Déterminé à subir une chirurgie au laser pour corriger un problème de vision  comme la myopie, l’hypermétropie ou la presbytie? Nous avons évalué le service et les renseignements dans des cliniques comme Lasik MD, Michel Pop, Clinique Laservue et 100% Vision.

Voyez ce que nos clients-mystères ont découvert et consultez notre évaluation des cliniques visitées. Pour prendre la bonne décision, voyez aussi en quoi consiste la chirurgie des yeux au laser.

Pour notre enquête, nous avons évalué la qualité des services et des renseignements transmis oralement dans neuf cliniques à Montréal (Lasik MD, Michel Pop, Laservue, FocusVision, Institut de l’œil), à Laval (Clinique ophtalmologique Iris), à Québec (Institut Laser Visuel), à Sherbrooke (100% Vision) et à Trois-Rivières (Chirurgivision).

Chaque année, plus de 100 000 Canadiens ont recours à la chirurgie de correction de la vue au laser. Des chiffres qui augmentent de 5 à 10 % annuellement, selon des données fournies par Lasik MD qui possède des cliniques dans tout le pays. C’est que l’apparition de nouveaux types de laser et le perfectionnement des techniques d’intervention ont permis d’élargir le bassin de candidats potentiels.

Ainsi, il est désormais possible de traiter la presbytie (vision floue pour les objets rapprochés, qui survient habituellement à partir de 40 ans), en plus de la myopie (vision de loin embrouillée), de l’hypermétropie (vision de près embrouillée) et de l’astigmatisme (courbure anormale de la cornée qui induit une déformation des images).

Grâce à la chirurgie réfractive, qui regroupe tous les types d’opérations de correction de la vue au laser, l’ophtalmologiste peut retirer une fine couche de tissu cellulaire à la surface de la cornée afin d’en modifier la courbure. Et selon l’endroit où le tissu est retiré, différents défauts optiques peuvent être corrigés, explique le Dr Michel Podtetenev, chargé d’enseignement clinique au Département d’ophtalmologie de l’Université de Montréal­ et fondateur de la clinique FocusVision, à Montréal.

Les progrès techniques ont aussi permis de diminuer les effets secondaires de la chirurgie – notamment les halos, éblouissements et images fantômes qui perturbaient la vision nocturne des patients dans les mois suivant l’intervention, ainsi que la sécheresse oculaire. À peine 5 % des patients resteraient avec des yeux secs après un an, soit le temps nécessaire pour que les nerfs de la cornée, sectionnés lors de la chirurgie, se régénèrent.

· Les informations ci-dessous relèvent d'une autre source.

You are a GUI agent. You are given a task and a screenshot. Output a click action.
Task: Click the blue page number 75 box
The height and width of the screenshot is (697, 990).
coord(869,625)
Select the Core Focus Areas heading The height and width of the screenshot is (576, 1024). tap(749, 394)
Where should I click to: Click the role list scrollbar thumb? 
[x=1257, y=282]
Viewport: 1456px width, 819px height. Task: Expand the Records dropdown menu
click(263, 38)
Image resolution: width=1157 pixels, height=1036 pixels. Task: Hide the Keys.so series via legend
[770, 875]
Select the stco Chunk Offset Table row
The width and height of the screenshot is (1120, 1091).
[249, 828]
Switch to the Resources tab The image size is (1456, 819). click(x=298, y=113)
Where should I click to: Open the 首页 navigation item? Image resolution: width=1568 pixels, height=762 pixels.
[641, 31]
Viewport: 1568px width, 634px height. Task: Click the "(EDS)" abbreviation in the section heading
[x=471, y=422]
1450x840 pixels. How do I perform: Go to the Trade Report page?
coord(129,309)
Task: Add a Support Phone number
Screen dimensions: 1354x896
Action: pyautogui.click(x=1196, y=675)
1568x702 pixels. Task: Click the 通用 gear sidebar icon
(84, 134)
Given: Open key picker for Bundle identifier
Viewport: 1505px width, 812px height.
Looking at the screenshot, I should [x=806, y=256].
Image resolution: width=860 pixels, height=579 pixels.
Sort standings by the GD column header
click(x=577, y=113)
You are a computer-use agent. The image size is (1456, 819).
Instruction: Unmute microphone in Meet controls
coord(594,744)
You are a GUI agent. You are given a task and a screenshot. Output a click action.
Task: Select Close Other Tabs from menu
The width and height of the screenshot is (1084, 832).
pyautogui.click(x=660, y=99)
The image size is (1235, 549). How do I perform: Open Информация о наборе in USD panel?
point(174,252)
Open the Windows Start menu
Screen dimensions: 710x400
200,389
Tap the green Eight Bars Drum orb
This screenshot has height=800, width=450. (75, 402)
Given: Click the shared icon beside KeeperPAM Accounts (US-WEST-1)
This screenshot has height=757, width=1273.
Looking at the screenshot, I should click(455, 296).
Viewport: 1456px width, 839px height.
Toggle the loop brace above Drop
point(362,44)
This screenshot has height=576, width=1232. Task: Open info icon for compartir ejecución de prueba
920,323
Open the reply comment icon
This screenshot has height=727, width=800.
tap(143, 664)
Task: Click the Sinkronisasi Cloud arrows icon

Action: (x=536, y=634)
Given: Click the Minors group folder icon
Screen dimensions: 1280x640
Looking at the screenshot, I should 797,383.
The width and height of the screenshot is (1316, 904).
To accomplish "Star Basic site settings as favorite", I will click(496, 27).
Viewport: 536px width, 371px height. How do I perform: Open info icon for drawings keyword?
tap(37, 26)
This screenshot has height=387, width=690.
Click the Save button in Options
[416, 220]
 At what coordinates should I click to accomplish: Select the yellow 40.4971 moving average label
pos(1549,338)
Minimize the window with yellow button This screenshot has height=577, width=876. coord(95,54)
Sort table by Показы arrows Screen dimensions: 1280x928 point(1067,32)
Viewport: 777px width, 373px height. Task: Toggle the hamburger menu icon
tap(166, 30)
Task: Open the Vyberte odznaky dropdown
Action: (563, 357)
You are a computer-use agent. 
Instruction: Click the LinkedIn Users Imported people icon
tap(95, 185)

Malgré tout, l’intervention comporte des risques que plusieurs cliniques tendent à minimiser. C’est ce qu’ont constaté les deux clients-mystères que nous avons envoyés dans neuf cliniques du Québec où l’on réalise ce type d’intervention. Ils ont aussi remarqué que les ophtalmologistes qui pratiquent les opérations ne donnent pas toujours toutes les informations nécessaires à un consentement éclairé.